The World Health Organization (WHO) calls on rich countries like Canada to delay COVID-19 booster shots until increased vaccine supplies reach the developing world.
The WHO says there’s not enough evidence yet to even support the idea that giving booster shots to people who have already received two vaccine doses is effective.
WHO Director-General Tedros Adhanom Ghebreyesus says wealthier countries have administered about 100 doses of coronavirus vaccines for every 100 people on average, while low-income countries have provided only about 1.5 doses per 100 people.
Tedros called for a moratorium until at least the end of September to enable at least 10 per cent of every country’s population to be vaccinated.
#HealthWorkers, older people & other at-risk groups need #COVID19 vaccines now. @WHO is calling for a moratorium on boosters until at least the end of September, to enable at least 10% of the population of every country to be vaccinated. #VaccinEquity pic.twitter.com/6AwkppgbJj— Tedros Adhanom Ghebreyesus (@DrTedros) August 4, 2021
“We cannot accept countries that have already used most of the global supply of vaccines using even more of it, while the world’s most vulnerable people remain unprotected,” said Tedros.

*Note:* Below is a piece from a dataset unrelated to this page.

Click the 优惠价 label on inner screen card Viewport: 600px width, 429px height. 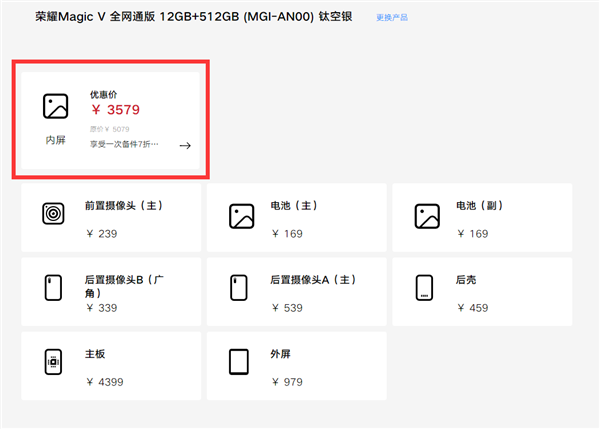pyautogui.click(x=104, y=95)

Some countries, like Israel, France, Germany have already started administering boosters.
US White House press secretary Jen Psaki told reporters that the Biden administration “definitely feel that it’s a false choice and we can do both.”
Canada’s chief public health officer has said there’s “not enough data” to support booster shots.
Dr. Theresa Tam told reporters last week that the timing isn’t right.
“There’s not enough data to suggest that in Canada we would go into boosting as of yet,” she said. “But it is something that we’re watching very carefully.”